The Master Note Agreement contains substantially similar restrictions, covenants, and events of default as the existing note purchase agreements except, among other things, the Company may incur a leverage ratio of up to 4.00 to 1.00 for three
          succeeding fiscal quarters in the event of a material acquisition (previously was 3.75 to 1.00) (the Leverage Holiday) with an increase of up to 75 basis points in the interest rate payable on any outstanding notes. 

Also on November 3, 2025, the Company issued $60 million of U.S. dollar-denominated four-year 4.83% senior notes (collectively, the New Notes).  The New Notes bear interest on the unpaid principal amount from the date of issuance, payable
          semi-annually, in May and November in each year and on the maturity date of the New Notes. Funds were received on November 3, 2025, and the proceeds were used to repay the Company’s existing $25 million 4.19% Senior Notes, due November 1, 2025,
          and £25 million 2.76% Senior Notes, due November 1, 2025.

The New Notes are subject to the restrictions, events of default, and covenants of the Master Note Agreement, including, among other things, the requirement to limit its leverage ratio as of the end of each fiscal quarter to no more than 3.50
          to 1.00, subject to the Leverage Holiday. In addition, the Company may not permit its ratio of EBITDA to interest expense to be less than 3.00 to 1.00 as of the end of any fiscal quarter. The New Notes are subject to events of default that are
          customary in these types of arrangements.

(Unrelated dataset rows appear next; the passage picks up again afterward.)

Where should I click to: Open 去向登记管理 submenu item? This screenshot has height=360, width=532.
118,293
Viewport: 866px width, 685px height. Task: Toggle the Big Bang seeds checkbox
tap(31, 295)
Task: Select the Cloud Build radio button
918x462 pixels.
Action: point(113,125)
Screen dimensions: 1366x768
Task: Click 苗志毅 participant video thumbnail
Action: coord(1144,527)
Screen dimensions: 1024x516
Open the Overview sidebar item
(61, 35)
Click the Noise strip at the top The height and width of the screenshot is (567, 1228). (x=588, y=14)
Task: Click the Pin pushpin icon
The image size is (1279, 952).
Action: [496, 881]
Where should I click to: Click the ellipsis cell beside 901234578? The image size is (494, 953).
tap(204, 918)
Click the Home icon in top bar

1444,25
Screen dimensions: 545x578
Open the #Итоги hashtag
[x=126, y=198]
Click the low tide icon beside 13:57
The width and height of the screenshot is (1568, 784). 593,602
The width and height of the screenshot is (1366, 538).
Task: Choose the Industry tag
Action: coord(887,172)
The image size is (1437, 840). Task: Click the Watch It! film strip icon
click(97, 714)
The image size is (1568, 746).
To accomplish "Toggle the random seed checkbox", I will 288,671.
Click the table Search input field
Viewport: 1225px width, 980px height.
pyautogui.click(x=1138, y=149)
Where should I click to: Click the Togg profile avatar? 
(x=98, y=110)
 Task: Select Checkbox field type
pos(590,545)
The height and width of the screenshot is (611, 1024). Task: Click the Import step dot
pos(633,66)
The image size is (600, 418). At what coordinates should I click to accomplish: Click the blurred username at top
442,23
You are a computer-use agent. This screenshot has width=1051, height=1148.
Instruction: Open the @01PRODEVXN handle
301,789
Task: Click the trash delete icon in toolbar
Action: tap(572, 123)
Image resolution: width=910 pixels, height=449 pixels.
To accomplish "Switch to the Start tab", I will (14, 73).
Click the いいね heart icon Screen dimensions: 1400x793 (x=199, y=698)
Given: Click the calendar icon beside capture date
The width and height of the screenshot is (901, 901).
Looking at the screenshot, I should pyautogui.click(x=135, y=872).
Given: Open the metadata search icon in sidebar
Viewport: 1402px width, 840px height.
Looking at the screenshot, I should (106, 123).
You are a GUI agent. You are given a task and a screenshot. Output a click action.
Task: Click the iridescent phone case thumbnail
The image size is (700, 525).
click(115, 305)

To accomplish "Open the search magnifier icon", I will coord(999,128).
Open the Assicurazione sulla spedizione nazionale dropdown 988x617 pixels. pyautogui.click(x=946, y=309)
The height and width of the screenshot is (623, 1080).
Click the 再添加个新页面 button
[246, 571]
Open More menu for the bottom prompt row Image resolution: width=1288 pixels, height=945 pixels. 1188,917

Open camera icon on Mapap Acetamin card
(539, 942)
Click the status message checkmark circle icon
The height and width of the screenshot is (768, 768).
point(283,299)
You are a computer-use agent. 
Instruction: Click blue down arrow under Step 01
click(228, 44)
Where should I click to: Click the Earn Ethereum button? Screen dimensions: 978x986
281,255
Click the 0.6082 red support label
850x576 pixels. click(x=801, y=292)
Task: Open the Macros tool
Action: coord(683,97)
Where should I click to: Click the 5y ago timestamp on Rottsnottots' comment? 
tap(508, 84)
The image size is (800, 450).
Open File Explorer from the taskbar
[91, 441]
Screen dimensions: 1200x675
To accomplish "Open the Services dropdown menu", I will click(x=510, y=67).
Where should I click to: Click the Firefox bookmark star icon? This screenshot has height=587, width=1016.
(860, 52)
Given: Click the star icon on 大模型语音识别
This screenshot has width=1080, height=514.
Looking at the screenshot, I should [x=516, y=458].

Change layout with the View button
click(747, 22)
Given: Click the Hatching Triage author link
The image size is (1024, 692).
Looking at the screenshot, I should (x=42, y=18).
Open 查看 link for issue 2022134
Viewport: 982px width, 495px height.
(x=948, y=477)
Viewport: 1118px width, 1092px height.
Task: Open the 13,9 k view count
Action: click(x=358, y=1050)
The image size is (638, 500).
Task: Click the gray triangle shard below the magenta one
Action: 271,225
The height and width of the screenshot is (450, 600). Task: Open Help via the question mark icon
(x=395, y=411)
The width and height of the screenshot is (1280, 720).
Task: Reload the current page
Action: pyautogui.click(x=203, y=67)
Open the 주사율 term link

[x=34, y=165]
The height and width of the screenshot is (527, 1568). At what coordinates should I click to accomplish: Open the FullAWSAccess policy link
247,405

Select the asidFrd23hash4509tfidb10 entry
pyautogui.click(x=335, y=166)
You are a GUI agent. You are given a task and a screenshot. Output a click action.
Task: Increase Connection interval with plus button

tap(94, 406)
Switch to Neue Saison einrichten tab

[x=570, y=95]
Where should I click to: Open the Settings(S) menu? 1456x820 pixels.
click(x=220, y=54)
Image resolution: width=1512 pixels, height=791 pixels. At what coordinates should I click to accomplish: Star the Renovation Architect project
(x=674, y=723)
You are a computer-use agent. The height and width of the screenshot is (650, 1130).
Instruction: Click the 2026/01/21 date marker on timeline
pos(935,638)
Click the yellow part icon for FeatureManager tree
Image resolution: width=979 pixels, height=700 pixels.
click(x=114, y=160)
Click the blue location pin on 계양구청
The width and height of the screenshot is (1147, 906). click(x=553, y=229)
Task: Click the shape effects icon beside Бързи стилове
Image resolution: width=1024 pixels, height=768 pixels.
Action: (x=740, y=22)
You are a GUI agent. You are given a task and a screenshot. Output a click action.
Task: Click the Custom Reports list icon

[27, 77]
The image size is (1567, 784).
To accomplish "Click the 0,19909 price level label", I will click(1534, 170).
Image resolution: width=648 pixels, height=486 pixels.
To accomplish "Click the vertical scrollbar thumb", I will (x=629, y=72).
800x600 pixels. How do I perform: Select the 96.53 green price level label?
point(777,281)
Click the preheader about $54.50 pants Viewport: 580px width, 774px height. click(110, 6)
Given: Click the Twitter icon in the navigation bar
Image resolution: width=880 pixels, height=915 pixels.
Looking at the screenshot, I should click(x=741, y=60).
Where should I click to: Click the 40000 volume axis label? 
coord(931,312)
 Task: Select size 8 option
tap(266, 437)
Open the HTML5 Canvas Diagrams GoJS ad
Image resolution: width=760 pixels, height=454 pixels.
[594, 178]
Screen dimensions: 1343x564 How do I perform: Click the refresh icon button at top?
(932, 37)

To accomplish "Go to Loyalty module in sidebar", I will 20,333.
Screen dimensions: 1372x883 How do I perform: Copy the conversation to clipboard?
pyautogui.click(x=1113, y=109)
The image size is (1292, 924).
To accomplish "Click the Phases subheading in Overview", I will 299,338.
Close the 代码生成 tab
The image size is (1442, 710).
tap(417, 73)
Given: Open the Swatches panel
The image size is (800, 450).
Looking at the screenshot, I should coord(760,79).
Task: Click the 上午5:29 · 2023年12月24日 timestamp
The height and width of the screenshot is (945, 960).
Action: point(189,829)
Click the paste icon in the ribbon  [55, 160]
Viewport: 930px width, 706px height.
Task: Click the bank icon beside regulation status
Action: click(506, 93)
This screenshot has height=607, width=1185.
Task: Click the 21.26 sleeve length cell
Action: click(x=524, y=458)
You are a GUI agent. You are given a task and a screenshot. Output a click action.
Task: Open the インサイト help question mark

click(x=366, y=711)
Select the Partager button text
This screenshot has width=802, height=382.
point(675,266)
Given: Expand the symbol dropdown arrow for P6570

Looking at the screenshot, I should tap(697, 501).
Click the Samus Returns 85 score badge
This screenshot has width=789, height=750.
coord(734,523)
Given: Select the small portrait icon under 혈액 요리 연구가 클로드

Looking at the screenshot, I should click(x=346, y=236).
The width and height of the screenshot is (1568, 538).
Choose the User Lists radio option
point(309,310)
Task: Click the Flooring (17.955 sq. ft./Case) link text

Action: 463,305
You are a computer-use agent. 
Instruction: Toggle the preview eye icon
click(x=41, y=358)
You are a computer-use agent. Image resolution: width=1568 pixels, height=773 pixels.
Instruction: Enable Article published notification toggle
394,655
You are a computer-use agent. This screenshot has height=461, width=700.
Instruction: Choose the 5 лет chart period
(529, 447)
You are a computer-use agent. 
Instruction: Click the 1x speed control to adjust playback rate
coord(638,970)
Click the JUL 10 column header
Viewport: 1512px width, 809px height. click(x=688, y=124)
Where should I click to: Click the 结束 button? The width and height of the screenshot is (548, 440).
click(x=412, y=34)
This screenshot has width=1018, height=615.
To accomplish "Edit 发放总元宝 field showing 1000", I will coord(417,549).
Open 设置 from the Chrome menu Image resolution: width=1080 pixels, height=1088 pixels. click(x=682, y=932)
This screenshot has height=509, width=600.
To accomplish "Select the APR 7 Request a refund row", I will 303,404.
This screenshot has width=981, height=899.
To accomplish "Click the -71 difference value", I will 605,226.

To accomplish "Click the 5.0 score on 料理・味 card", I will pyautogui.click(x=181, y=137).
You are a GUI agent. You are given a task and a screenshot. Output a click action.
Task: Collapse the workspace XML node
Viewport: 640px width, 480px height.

The Company may, at its option, prepay at any time all, or from time to time any part of, the New Notes, in an amount not less than $1,000,000 or such lesser amount as shall be outstanding, at 100% of the principal amount so prepaid, together
          with interest accrued thereon to the date of the prepayment, and the make-whole and swap breakage amounts specified in the Master Note Agreement, each determined for the prepayment date with respect to the principal amount.